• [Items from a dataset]
• • •

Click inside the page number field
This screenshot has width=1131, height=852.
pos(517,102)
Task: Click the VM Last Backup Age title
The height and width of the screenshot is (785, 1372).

• • •

• [WHAT TO PRODUCE]
Starting with the line that contains "Task: Click the VM Last Backup Age title" and going on through the end of the items, write those lines again with "title" swapped for "heading". Leave everything else the same.

• [RESULT OF THIS TASK]
Task: Click the VM Last Backup Age heading
The height and width of the screenshot is (785, 1372).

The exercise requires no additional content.